**WHAT IS REQUIRED**
The records that follow are to be transcribed in full, leaving out each picture.

**RECORDS SHOWN**
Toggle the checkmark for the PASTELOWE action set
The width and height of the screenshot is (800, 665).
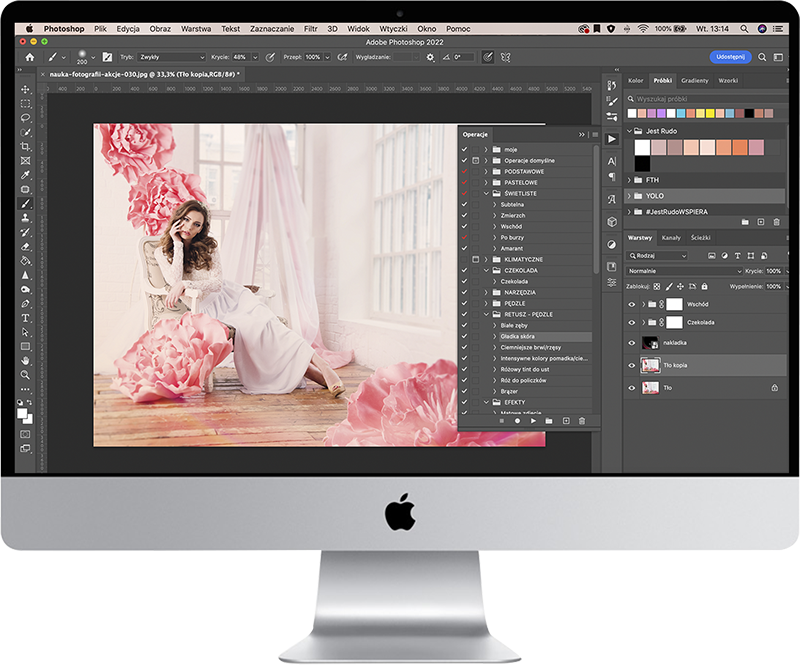click(x=464, y=182)
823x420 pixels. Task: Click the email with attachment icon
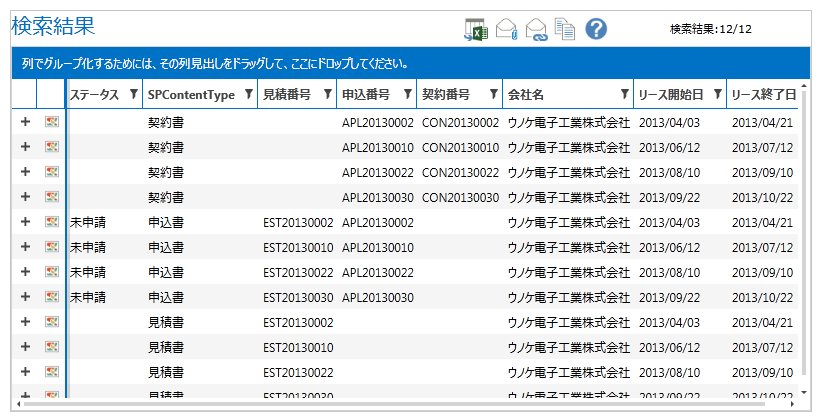tap(506, 30)
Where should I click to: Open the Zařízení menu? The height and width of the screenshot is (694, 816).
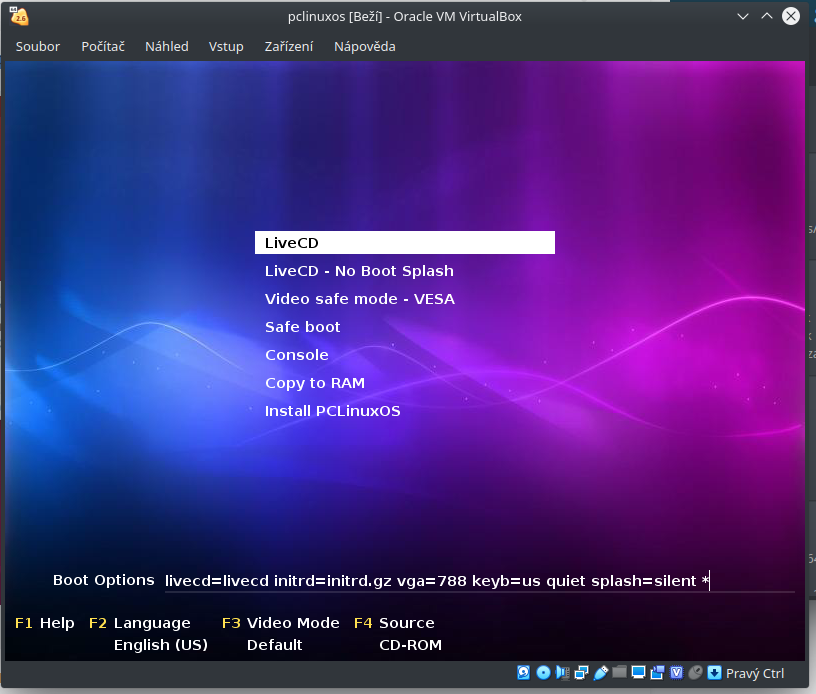288,46
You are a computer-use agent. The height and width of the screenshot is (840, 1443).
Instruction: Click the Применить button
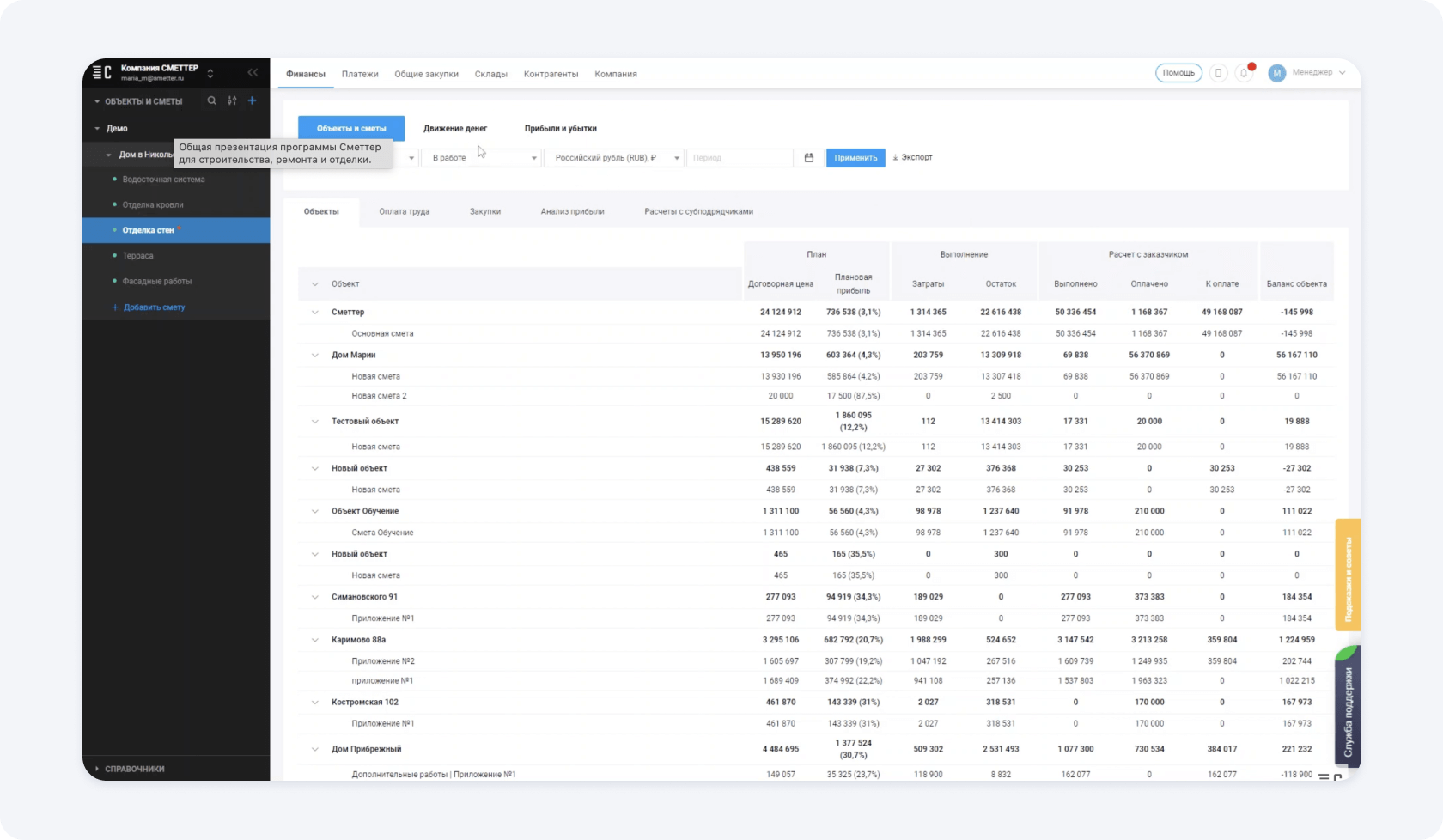(855, 158)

**SOLUTION FOR THIS EXERCISE**
Toggle the checkmark for the PASTELOWE action set
The width and height of the screenshot is (800, 665).
click(x=464, y=182)
823x420 pixels. Task: Click the email with attachment icon
tap(506, 30)
Where should I click to: Open the Zařízení menu? The height and width of the screenshot is (694, 816).
288,46
You are a computer-use agent. The height and width of the screenshot is (840, 1443).
Instruction: Click the Применить button
(855, 158)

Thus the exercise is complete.